Your assignment
The answer is the complete listing below, written out again exactly.
======== Records for this task ========
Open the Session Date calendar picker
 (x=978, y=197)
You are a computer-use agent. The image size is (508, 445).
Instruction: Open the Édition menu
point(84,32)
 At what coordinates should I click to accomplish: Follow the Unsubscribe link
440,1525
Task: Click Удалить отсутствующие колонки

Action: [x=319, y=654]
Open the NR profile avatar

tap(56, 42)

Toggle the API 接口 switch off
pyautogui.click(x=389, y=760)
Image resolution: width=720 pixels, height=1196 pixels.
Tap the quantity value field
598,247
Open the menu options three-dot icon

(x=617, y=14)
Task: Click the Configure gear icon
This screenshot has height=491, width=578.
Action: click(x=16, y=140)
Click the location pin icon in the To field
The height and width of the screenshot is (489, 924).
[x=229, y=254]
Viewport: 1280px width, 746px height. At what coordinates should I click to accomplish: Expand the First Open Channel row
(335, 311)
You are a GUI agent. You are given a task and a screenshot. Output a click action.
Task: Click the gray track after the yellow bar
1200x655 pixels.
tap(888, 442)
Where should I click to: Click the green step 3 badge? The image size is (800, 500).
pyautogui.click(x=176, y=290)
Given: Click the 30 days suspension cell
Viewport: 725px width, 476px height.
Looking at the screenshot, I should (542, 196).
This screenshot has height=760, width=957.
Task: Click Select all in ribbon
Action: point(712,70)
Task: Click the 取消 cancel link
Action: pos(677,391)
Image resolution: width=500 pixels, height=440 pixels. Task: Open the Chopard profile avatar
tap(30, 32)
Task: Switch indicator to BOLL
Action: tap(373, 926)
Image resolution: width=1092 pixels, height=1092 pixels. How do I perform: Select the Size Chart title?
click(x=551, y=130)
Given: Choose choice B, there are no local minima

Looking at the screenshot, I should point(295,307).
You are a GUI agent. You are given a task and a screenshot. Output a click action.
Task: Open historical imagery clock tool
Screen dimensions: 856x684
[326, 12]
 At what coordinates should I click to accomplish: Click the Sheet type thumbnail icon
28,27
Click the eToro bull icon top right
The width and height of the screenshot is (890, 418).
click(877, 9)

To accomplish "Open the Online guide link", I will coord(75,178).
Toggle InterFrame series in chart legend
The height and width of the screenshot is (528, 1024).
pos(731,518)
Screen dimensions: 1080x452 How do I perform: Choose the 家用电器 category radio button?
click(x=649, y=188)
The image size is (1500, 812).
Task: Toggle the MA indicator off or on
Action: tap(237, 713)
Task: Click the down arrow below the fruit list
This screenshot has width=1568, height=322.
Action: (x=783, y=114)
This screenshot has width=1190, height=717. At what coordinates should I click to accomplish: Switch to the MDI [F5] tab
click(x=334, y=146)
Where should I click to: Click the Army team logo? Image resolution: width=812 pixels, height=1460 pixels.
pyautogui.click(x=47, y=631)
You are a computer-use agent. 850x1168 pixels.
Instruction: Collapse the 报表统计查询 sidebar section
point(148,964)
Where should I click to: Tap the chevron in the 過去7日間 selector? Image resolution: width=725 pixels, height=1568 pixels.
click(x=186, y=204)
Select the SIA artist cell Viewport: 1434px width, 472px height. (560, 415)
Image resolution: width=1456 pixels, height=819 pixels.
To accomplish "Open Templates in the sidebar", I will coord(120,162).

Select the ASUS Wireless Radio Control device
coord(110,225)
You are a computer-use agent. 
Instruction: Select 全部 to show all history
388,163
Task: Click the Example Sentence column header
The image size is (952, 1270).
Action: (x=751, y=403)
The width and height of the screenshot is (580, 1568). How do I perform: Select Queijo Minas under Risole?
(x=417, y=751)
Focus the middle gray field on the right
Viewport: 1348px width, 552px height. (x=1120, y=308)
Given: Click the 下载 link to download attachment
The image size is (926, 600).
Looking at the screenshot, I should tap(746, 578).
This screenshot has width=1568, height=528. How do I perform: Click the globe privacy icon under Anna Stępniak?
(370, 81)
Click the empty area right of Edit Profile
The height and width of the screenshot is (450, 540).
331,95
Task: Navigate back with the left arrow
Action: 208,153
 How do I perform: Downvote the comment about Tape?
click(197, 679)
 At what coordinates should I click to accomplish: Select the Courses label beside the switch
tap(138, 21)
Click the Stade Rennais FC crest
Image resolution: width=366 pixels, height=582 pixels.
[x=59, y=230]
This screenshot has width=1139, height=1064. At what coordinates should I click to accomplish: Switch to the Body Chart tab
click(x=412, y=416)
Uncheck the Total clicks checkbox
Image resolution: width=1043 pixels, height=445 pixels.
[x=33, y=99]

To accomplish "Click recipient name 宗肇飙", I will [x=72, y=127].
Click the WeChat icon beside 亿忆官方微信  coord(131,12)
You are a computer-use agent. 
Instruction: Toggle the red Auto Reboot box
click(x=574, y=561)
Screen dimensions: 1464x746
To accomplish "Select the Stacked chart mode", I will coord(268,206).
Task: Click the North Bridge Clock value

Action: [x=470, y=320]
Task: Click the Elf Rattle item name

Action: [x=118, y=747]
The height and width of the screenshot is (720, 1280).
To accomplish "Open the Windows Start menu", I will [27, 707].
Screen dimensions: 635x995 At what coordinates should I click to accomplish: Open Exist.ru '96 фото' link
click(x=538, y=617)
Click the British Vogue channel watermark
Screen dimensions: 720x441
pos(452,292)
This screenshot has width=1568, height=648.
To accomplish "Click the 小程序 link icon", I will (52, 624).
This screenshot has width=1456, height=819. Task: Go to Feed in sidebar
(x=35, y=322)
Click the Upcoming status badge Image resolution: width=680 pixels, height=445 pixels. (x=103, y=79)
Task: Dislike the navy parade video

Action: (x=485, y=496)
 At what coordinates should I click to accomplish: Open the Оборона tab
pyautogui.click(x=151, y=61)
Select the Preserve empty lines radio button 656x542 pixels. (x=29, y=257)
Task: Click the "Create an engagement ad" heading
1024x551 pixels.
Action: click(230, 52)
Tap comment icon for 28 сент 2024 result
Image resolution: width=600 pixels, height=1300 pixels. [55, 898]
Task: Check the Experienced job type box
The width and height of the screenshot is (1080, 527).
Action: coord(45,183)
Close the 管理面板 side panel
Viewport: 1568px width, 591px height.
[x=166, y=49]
========
Solution for this problem
Open the Session Date calendar picker
 (x=978, y=197)
You are a computer-use agent. The image size is (508, 445).
Instruction: Open the Édition menu
point(84,32)
 At what coordinates should I click to accomplish: Follow the Unsubscribe link
440,1525
Task: Click Удалить отсутствующие колонки

Action: [x=319, y=654]
Open the NR profile avatar

tap(56, 42)

Toggle the API 接口 switch off
pyautogui.click(x=389, y=760)
Image resolution: width=720 pixels, height=1196 pixels.
Tap the quantity value field
598,247
Open the menu options three-dot icon

(x=617, y=14)
Task: Click the Configure gear icon
This screenshot has height=491, width=578.
Action: click(x=16, y=140)
Click the location pin icon in the To field
The height and width of the screenshot is (489, 924).
[x=229, y=254]
Viewport: 1280px width, 746px height. At what coordinates should I click to accomplish: Expand the First Open Channel row
(335, 311)
You are a GUI agent. You are given a task and a screenshot. Output a click action.
Task: Click the gray track after the yellow bar
1200x655 pixels.
tap(888, 442)
Where should I click to: Click the green step 3 badge? The image size is (800, 500).
pyautogui.click(x=176, y=290)
Given: Click the 30 days suspension cell
Viewport: 725px width, 476px height.
Looking at the screenshot, I should (542, 196).
This screenshot has height=760, width=957.
Task: Click Select all in ribbon
Action: point(712,70)
Task: Click the 取消 cancel link
Action: pos(677,391)
Image resolution: width=500 pixels, height=440 pixels. Task: Open the Chopard profile avatar
tap(30, 32)
Task: Switch indicator to BOLL
Action: tap(373, 926)
Image resolution: width=1092 pixels, height=1092 pixels. How do I perform: Select the Size Chart title?
click(x=551, y=130)
Given: Choose choice B, there are no local minima

Looking at the screenshot, I should point(295,307).
You are a GUI agent. You are given a task and a screenshot. Output a click action.
Task: Open historical imagery clock tool
Screen dimensions: 856x684
[326, 12]
 At what coordinates should I click to accomplish: Click the Sheet type thumbnail icon
28,27
Click the eToro bull icon top right
The width and height of the screenshot is (890, 418).
click(877, 9)

To accomplish "Open the Online guide link", I will coord(75,178).
Toggle InterFrame series in chart legend
The height and width of the screenshot is (528, 1024).
pos(731,518)
Screen dimensions: 1080x452 How do I perform: Choose the 家用电器 category radio button?
click(x=649, y=188)
The image size is (1500, 812).
Task: Toggle the MA indicator off or on
Action: tap(237, 713)
Task: Click the down arrow below the fruit list
This screenshot has width=1568, height=322.
Action: (x=783, y=114)
This screenshot has width=1190, height=717. At what coordinates should I click to accomplish: Switch to the MDI [F5] tab
click(x=334, y=146)
Where should I click to: Click the Army team logo? Image resolution: width=812 pixels, height=1460 pixels.
pyautogui.click(x=47, y=631)
You are a computer-use agent. 850x1168 pixels.
Instruction: Collapse the 报表统计查询 sidebar section
point(148,964)
Where should I click to: Tap the chevron in the 過去7日間 selector? Image resolution: width=725 pixels, height=1568 pixels.
click(x=186, y=204)
Select the SIA artist cell Viewport: 1434px width, 472px height. (560, 415)
Image resolution: width=1456 pixels, height=819 pixels.
To accomplish "Open Templates in the sidebar", I will coord(120,162).

Select the ASUS Wireless Radio Control device
coord(110,225)
You are a computer-use agent. 
Instruction: Select 全部 to show all history
388,163
Task: Click the Example Sentence column header
The image size is (952, 1270).
Action: (x=751, y=403)
The width and height of the screenshot is (580, 1568). How do I perform: Select Queijo Minas under Risole?
(x=417, y=751)
Focus the middle gray field on the right
Viewport: 1348px width, 552px height. (x=1120, y=308)
Given: Click the 下载 link to download attachment
The image size is (926, 600).
Looking at the screenshot, I should tap(746, 578).
This screenshot has width=1568, height=528. How do I perform: Click the globe privacy icon under Anna Stępniak?
(370, 81)
Click the empty area right of Edit Profile
The height and width of the screenshot is (450, 540).
331,95
Task: Navigate back with the left arrow
Action: 208,153
 How do I perform: Downvote the comment about Tape?
click(197, 679)
 At what coordinates should I click to accomplish: Select the Courses label beside the switch
tap(138, 21)
Click the Stade Rennais FC crest
Image resolution: width=366 pixels, height=582 pixels.
[x=59, y=230]
This screenshot has width=1139, height=1064. At what coordinates should I click to accomplish: Switch to the Body Chart tab
click(x=412, y=416)
Uncheck the Total clicks checkbox
Image resolution: width=1043 pixels, height=445 pixels.
[x=33, y=99]

To accomplish "Click recipient name 宗肇飙", I will [x=72, y=127].
Click the WeChat icon beside 亿忆官方微信  coord(131,12)
You are a computer-use agent. 
Instruction: Toggle the red Auto Reboot box
click(x=574, y=561)
Screen dimensions: 1464x746
To accomplish "Select the Stacked chart mode", I will coord(268,206).
Task: Click the North Bridge Clock value

Action: [x=470, y=320]
Task: Click the Elf Rattle item name

Action: [x=118, y=747]
The height and width of the screenshot is (720, 1280).
To accomplish "Open the Windows Start menu", I will [27, 707].
Screen dimensions: 635x995 At what coordinates should I click to accomplish: Open Exist.ru '96 фото' link
click(x=538, y=617)
Click the British Vogue channel watermark
Screen dimensions: 720x441
pos(452,292)
This screenshot has width=1568, height=648.
To accomplish "Click the 小程序 link icon", I will (52, 624).
This screenshot has width=1456, height=819. Task: Go to Feed in sidebar
(x=35, y=322)
Click the Upcoming status badge Image resolution: width=680 pixels, height=445 pixels. (x=103, y=79)
Task: Dislike the navy parade video

Action: (x=485, y=496)
 At what coordinates should I click to accomplish: Open the Оборона tab
pyautogui.click(x=151, y=61)
Select the Preserve empty lines radio button 656x542 pixels. (x=29, y=257)
Task: Click the "Create an engagement ad" heading
1024x551 pixels.
Action: click(230, 52)
Tap comment icon for 28 сент 2024 result
Image resolution: width=600 pixels, height=1300 pixels. [55, 898]
Task: Check the Experienced job type box
The width and height of the screenshot is (1080, 527).
Action: coord(45,183)
Close the 管理面板 side panel
Viewport: 1568px width, 591px height.
[x=166, y=49]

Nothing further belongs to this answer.